Our UX Designers have seen costly mistakes in client projects that didn’t engage in user experience profiles ahead of time, and we’ve seen great successes in projects that utilized user data in the design.
We always begin with this fact: no matter what you do, the user experience is always there. It isn’t something you can add. You can enhance it or make it worse, but it’s always there. That means even the most basic of user interfaces are still an experience – including the bad ones.
Look at it this way: do you really want the fate of your software, not to mention your investment, to hang on a poor user experience?
Understanding who your users are is vital
A common assumption is that sitting down with users takes too much time and money. But the reality is, the potential losses of building software without understanding your user are huge. Having that user insight will afford you a clearer vision of how to expand and grow your business, or how to pivot and reinvent your solutions. Listening to users is more about watching how they use things and how they feel when they do. The end result is you understand what your users are doing, and can adjust your design accordingly.

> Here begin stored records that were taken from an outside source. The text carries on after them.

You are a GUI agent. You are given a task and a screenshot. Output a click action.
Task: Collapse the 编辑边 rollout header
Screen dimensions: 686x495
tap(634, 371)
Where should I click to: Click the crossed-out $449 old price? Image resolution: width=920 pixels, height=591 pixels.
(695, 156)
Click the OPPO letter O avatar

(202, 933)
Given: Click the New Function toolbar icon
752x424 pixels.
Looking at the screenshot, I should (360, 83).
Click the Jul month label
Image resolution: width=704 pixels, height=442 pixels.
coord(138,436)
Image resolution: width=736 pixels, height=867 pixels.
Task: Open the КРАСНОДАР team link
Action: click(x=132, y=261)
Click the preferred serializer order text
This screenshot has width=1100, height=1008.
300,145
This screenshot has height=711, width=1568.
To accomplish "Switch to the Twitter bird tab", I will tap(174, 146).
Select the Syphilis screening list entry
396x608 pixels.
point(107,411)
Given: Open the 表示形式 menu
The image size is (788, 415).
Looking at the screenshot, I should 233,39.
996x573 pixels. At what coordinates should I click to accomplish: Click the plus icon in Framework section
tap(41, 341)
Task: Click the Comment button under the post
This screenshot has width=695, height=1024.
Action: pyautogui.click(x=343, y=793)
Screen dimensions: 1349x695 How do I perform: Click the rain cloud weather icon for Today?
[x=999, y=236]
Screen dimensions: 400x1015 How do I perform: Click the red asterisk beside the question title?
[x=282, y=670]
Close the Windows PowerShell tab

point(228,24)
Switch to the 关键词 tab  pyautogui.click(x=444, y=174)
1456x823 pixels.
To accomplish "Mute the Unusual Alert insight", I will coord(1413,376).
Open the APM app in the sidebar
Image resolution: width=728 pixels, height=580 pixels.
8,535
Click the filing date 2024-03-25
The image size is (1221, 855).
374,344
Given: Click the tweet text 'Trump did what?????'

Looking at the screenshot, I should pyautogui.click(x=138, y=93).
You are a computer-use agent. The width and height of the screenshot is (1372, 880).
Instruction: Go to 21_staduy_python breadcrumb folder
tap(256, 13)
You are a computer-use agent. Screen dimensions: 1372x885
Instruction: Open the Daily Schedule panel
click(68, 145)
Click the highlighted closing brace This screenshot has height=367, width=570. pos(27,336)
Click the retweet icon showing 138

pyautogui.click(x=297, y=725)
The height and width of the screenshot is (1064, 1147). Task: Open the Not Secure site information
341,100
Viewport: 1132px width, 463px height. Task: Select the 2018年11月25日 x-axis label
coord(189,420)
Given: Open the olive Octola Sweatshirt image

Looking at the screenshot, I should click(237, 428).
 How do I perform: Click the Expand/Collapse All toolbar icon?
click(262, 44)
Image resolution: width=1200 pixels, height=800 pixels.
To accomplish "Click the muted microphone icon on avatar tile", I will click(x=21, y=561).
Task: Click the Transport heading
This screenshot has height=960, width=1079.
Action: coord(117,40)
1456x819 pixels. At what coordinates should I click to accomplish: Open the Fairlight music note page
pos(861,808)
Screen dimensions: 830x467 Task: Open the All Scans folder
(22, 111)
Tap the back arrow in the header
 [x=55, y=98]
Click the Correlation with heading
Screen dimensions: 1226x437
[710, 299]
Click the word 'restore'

Sometimes, when we ask users how they feel or what is happening while they’re using an app, I discover problems that we would never have known about. Typically, we work with a representative amount of users and watch them interact with the system over a period of time. What they do with the interface and what they say gives us a lot of information.
User scenarios and profiles
One of the things our team does in our approach to user studies is to create user scenarios and profiles. These valuable tools benefit the entire team by providing a shared vision for the app’s goal for developers and designers alike
First, we ask the client questions. Then we validate the answers with the users. Our questions range from general concept to specific, such as, “What’s the objective or goal of the task you’re doing?” Even the user’s age will factor into our observations.
Once we begin to understand the user’s profile, we begin to get an idea of the situation and any problems that will need to be solved.
User profiles are characters, like a student, a parent, or an accountant; any typical user who might use the software. But the profile isn’t just a job title or life role; it’s also a detailed description of what that person does and how he or she interacts with the world. What does that user do on a given day, and how do they do it? The profile includes work routines and backgrounds, which will then inform how the user does things.
Putting the user profile in a scenario where they interact with the software is next. Knowing your users and how they behave allows you to prioritize what’s essential in the app and what’s secondary or complementary, which in turn allows you to make decisions on what’s included in the scope. And that’s essential when your budget and time to market is limited.
Better late than never
While it’s ideal to start a project with user studies in place, there is no bad time to start, even in advanced development stages. You might be wondering what the value is in getting user input when the product is halfway out the door, but having user insight will give you a clearer vision of how to expand and grow your business, or how to pivot and reinvent your solutions.
The way we see it, UX doesn’t end when you launch your product. Continuing to understand users and their needs validates your product in the market and provides you with tools to discover what else you can offer to users.